His works, characterised by authenticity, density, and extreme heterogeneity, probe music’s outer margins. An exceptional composer on a quest for new worlds.
Jean Dubuffet, in his writings, speaks of liberation from cultural influences. It’s an ideal that nobody can truly achieve, since we’re all anchored in culture even just by virtue of the languages we speak. But even so, Matthias Kranebitter seeks to advance into worlds that lie outside the zone of the culturally accustomed. “That’s why I try to develop my own tools and composing techniques. And the point in using computers is to find an approach that’s influenced neither by my own taste nor by my own musicality.” The Vienna native began composing in very early childhood—first at the piano, and later on using computers. And by studying mathematics, he acquired skills that he would apply to his composing work later on. “The way I work is mainly algorithm-based, at the computer. And thanks to my prior studies, I have a general understanding of mathematics.”
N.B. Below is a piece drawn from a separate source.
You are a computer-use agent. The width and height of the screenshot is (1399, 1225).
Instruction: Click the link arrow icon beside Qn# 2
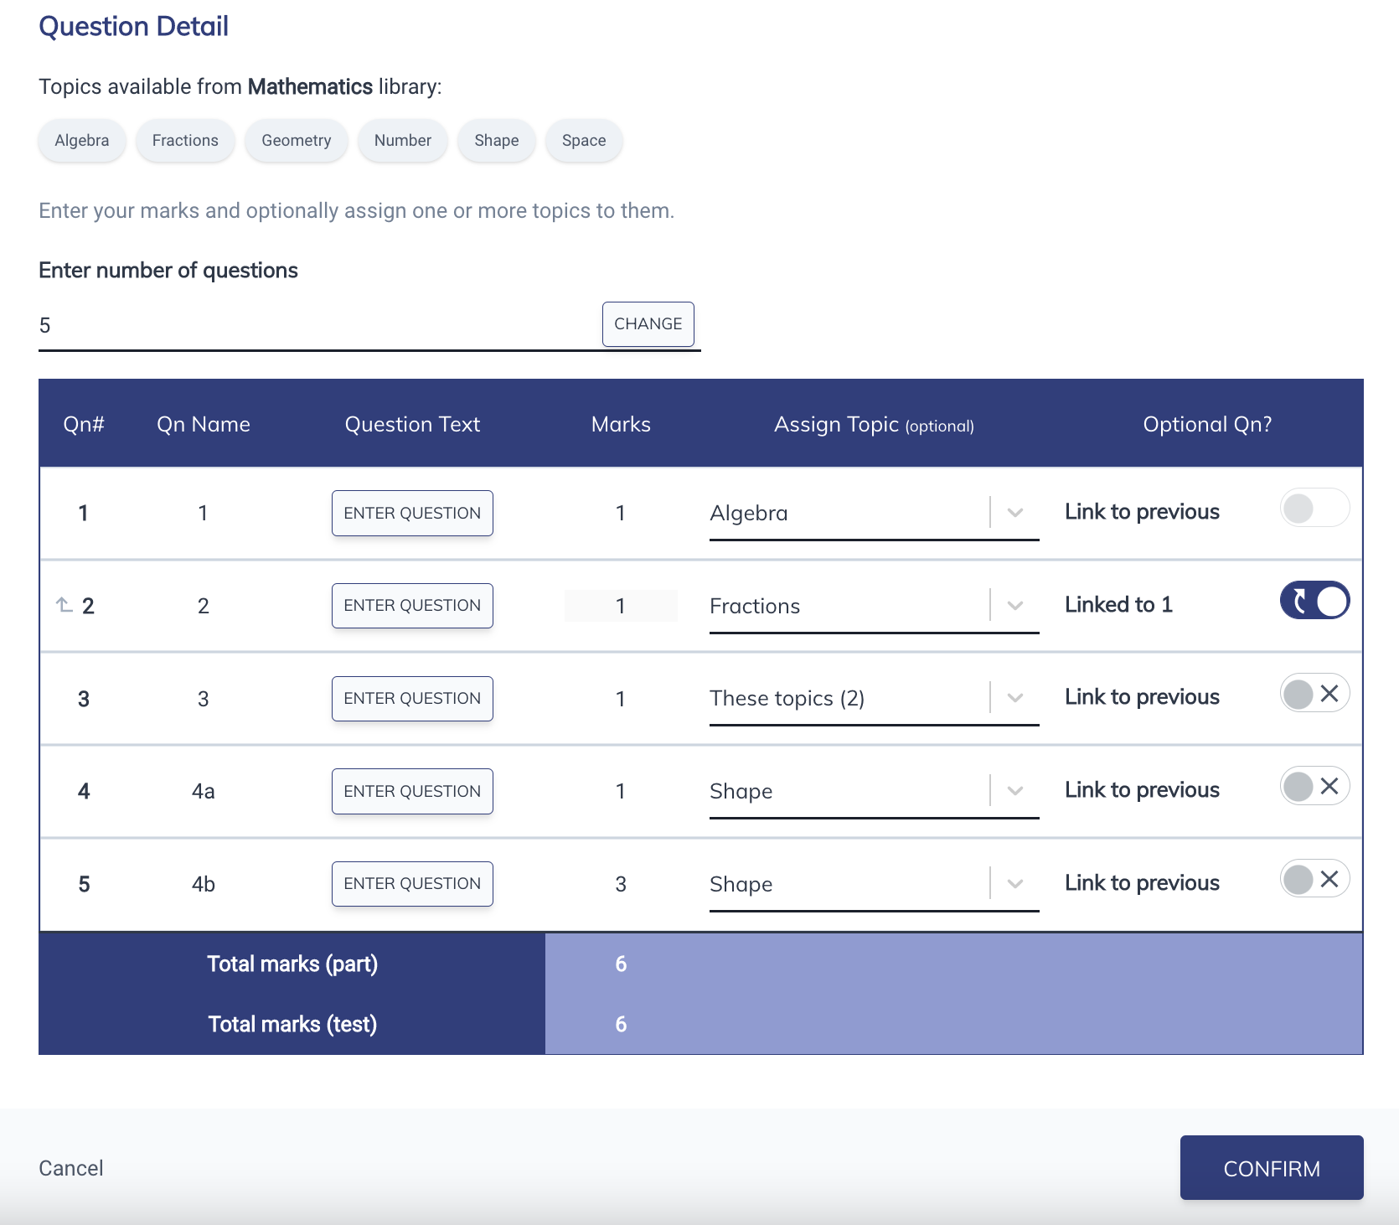click(x=63, y=602)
Kranebitter began his studies in composition at the mdw in 2000, choosing to specialise in Media Composition and Applied Music under Klaus Peter Sattler, after which he continued with Electroacoustic Composition under Dieter Kaufmann and German Toro Perez. He attaches great importance to the software packages that he learned to use as a student. “The software and tools I use repeatedly provide new creative impulses and serve me as a source of new possibilities and ideas.”
Matthias Kranebitter can sometimes use even just the description or theme of a commission as inspiration for his unusual works. “Last year, for example, I composed something on the topic of Big Data for the Decoder Ensemble. And that was right up my alley, because I do generally work with a large, dense body of data.” But he can also take inspiration simply from a sound, an instrument, or a philosophical concept. “I try very hard to create a link with society. Either via the technologies I employ or via an aesthetic that does justice to how I perceive the world.” Humour plays an equally important role in his compositions. “But it isn’t about some kind of slapstick; it really goes a lot deeper. One way of describing this idea would be to call it ‘carnevalisation’. Existing structures are dissolved using humour and generally valid rules are negated, which gives rise to a certain degree of ambivalence.”
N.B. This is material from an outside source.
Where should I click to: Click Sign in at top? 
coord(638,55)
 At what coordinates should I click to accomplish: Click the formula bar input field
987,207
The award-winning composer receives ensemble and festival commissions, but he also realises projects that are born in his own head with his own ensemble: the Black Page Orchestra, which he founded in 2014. He’ll be doing so again at this year’s Unsafe & Sound Festival, which will take place from 2 to 13 October in Vienna’s Nordbahnhalle with the motto Brutal Times – Strategies at the Abyss. “I started this festival in 2014. From the very beginning, it was important to me to showcase a mix of the most varied musical scenes, which is why I programme it together with my colleague Shilla Strelka, who comes from an entirely different corner of the musical world.” But prior to this year’s festival, Kranebitter and his ensemble are to perform at the invitation of the Warsaw Autumn with subsequent appearances in Switzerland and in Ljubljana, Slovenia. To those still figuring out where to take their careers in music, Kranebitter would offer the following: “You have to be honest and do what you’re interested in, what you have most fun with when you’re actually working on it—because that’s the thing you’ll be spending the most time on.” And another bit of advice he’d give young students: “I think that one should always be authentic. And being very proactive also helps. As a composer, you can’t just sit around and wait for somebody to come to you. Besides which, when I write and submit grant applications myself and then get money as a result, I can do whatever I want artistically.”
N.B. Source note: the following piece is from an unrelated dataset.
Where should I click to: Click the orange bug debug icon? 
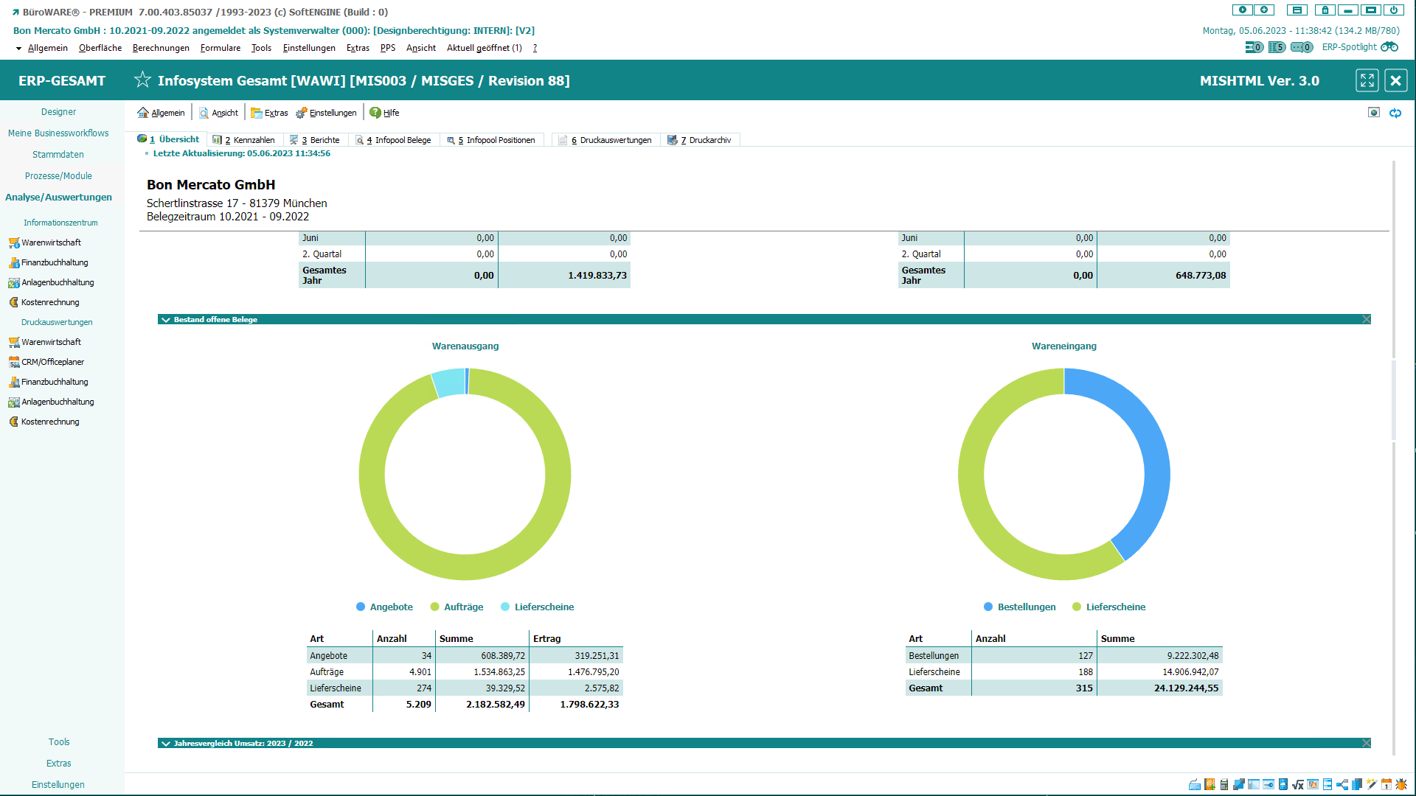point(1401,784)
Kranebitter also knows that whether or not a piece of music works depends heavily on publicity and on one’s audience. But even so, his compositions have to make sense to him personally. “The important thing is to focus on and get satisfaction out of your own work. Lots of people go chasing after success because they hope it will satisfy them. But if money’s that important to you, you really shouldn’t become a composer.” His plans for the future? “Talking about the future is always difficult; for the moment, I’m satisfied.”